# START OF PASSAGE PROVIDED
We’ve been reading stories like this for over a decade. Each one meant to signify an inflection point, a
turning of the tide. Yet the tide never turns.
As of today, Donald Trump’s supposedly “tanking” approval rating stands at 47%. Which is pretty much
where it’s been for the past eleven years. Yes, its seen upticks and downturns over that time,
occasionally even dipping into the thirties. Yes, a majority of Americans dissaprove of the tarriffs. Yes,
a majority think the economy is heading in the wrong direction. And yes, a majority dissaprove of the
job Trump is doing.
That’s not new. Trump’s popularity has almost never been above 50%, except for very brief periods of
time. He’s never needed it to be. His power derives not from the size but the durability of his popular
support, and there’s rarely been an approval rating as stubbornly durable as his.
Especially given the hundreds — thousands — of incidents over the past decade that would have sunk
the careers of, say, Kamala Harris, Joe Biden, Barack Obama, or Hillary Clinton.
Think of it. All the corruption, the scandal, the pain and death and misery. All the insults to human
decency and injuries to democratic ideals.
And his numbers are still pretty much where they were when it all started.
I am uninterested in whatever minor fluctuation will follow yesterday’s vile display in the Oval Office,
or tomorrow’s outrage, or next week’s. They will mean nothing.
What Trump supporters (as a whole, as a voting bloc, PLEASE don’t tell me about your MAGA cousin
who’s having second thoughts) are thinking means nothing. The only thing that matters is what
Trump’s opponents are thinking. What we’re thinking.
I remember making posts like this during Trump’s first term, and wondering exactly what I’m
wondering right now.
Which is very much not, “What will it take for his supporters to turn away from him,” but rather,
“What will it take for his opponents to realize his supporters won’t turn away from him?”
Because the answer to that question is crucial. It will shape everything that happens over the next few
weeks and months.
If, as I suspect, a sizable number of us are sitting at home today thinking that Trump’s open defiance of
a Supreme Court ruling, refusal to return an innocent, legal resident of the US from a gulag in El
Salvador, and declaration that he wants to send American citizens to the same prison without due
process, will somehow harm his approval rating, that does not bode well for our side.
Nothing will harm his approval rating.
Sure it might — might — go down a few points in the next few days. It won’t mean a thing. Give it a
few weeks.
To believe otherwise is to not understand the story of the Trump era. The story of the Trump era isn’t
“A bad man came along and duped a bunch of well-meaning, gullible people.” Donald Trump didn’t
conjure his supporters from the ether with his magic MAGA wand. His supporters conjured him.
# END OF PASSAGE PROVIDED
# START OF DATASET CONTENT
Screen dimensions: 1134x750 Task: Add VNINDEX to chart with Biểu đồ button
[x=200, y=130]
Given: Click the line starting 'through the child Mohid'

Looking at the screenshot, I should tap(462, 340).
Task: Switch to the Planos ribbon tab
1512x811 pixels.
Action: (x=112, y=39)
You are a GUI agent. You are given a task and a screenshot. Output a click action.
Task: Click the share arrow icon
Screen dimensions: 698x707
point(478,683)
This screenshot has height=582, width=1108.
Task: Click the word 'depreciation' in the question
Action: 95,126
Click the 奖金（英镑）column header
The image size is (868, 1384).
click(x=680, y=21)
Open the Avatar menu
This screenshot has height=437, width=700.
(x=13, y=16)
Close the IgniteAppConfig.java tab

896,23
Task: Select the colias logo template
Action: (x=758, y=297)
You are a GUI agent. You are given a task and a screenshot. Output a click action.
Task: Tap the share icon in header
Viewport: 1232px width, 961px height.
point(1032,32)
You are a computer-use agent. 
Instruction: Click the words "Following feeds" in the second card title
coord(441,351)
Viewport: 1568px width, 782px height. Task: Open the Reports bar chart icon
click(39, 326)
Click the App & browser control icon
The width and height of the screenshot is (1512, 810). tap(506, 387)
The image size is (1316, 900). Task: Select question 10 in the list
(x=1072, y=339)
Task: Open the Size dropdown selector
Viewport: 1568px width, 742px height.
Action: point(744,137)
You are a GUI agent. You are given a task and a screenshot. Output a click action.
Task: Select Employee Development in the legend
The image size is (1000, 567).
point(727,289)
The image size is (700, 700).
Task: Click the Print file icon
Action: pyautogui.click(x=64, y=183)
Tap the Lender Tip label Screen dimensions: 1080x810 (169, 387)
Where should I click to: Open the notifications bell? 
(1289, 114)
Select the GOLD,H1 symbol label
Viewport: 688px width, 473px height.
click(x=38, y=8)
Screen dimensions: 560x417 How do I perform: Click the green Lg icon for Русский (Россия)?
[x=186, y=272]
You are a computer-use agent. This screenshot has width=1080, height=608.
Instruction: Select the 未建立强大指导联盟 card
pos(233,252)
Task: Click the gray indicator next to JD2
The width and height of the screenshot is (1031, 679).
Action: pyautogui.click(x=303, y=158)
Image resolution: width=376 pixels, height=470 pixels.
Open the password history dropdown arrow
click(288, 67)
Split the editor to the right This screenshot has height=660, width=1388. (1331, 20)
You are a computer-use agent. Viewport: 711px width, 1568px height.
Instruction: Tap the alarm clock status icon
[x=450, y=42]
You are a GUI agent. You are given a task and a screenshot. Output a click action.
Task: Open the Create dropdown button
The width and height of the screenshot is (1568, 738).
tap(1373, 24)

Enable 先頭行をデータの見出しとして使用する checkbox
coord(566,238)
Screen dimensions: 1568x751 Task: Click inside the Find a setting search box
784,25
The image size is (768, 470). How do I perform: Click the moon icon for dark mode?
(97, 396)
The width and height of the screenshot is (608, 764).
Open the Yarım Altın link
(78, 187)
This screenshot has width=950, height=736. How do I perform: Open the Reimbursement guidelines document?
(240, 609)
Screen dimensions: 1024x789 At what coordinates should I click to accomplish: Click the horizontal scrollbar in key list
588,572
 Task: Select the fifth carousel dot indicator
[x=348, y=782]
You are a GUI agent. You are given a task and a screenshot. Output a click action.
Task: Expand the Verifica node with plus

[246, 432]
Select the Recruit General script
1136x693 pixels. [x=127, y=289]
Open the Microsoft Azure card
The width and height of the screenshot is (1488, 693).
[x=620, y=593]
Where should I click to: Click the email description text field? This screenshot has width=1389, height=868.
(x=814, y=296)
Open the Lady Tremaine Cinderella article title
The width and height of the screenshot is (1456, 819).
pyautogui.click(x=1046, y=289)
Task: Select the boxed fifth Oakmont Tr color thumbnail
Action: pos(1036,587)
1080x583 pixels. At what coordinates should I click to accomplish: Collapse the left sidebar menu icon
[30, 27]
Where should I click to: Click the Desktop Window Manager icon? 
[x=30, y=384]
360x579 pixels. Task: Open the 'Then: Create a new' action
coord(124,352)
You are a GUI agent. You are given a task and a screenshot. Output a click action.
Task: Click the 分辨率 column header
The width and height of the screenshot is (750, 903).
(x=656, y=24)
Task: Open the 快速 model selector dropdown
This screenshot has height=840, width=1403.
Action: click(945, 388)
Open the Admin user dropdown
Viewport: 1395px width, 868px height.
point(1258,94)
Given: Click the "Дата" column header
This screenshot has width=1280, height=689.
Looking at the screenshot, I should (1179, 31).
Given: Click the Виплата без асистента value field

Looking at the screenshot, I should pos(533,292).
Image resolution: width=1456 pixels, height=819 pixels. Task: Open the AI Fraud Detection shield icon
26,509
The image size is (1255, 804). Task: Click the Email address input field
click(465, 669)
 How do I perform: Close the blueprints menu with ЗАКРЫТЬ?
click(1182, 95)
# END OF DATASET CONTENT
- _DIRECTION 1_: According to the commentary on Trump's approval rating, at what figure does his approval rating stand as of today?
- _DIRECTION 2_: From the commentary on Trump's approval rating, reproduce word for word the portion that begins at the words "I remember making" and stops after "for our side.".
- _DIRECTION 3_: Carry the commentary on Trump's approval rating forward from its final sentence.

- _EXERCISE OUTPUT 1_: 47%

- _EXERCISE OUTPUT 2_:
I remember making posts like this during Trump’s first term, and wondering exactly what I’m
wondering right now.
Which is very much not, “What will it take for his supporters to turn away from him,” but rather,
“What will it take for his opponents to realize his supporters won’t turn away from him?”
Because the answer to that question is crucial. It will shape everything that happens over the next few
weeks and months.
If, as I suspect, a sizable number of us are sitting at home today thinking that Trump’s open defiance of
a Supreme Court ruling, refusal to return an innocent, legal resident of the US from a gulag in El
Salvador, and declaration that he wants to send American citizens to the same prison without due
process, will somehow harm his approval rating, that does not bode well for our side.

- _EXERCISE OUTPUT 3_:
They wanted him. Badly. They’d been looking, searching, begging, screaming for someone like him,
pushing every Republican candidate further and further to the right with every election cycle,
demanding loudly that they “take a tougher” line on this, and “not give an inch” on that, that they
“tell it like it is,” and “say what everyone is thinking,” for years. For decades.
They weren’t duped.
They are never going to see the light. (Of course a few will, here and there. But not in meaningful
numbers.) There will be no scales falling from eyes, no epiphanies, no death bed conversions. Not
among the bedrock base, which has not budged an inch in ten years.
They waved signs that said, MASS DEPORTATIONS NOW at their third Trump convention.
They weren’t duped.
The only duping that’s gone on is the self-duping many of us have been guilty of for many years. It’s a
very human, very understandable, thing to do. To think better of your fellow human beings than
perhaps they do themselves. To believe that, with enough patience, empathy, education and reason
they are bound to see the error of their ways.
That belief is a dangerous one in this moment. It manifests in political choices that are bound to not
only fail, but help the bad guys continue doing bad things.
It doesnt matter if a few thousand Trump supporters see the error of their ways. It doesn’t matter if
this or that Republican politician is momentarily seized by courage or conscience and speaks up about
his or her disappointment in the president. The overwhelming majority of Trump supporters will
remain Trump supporters NO MATTER WHAT.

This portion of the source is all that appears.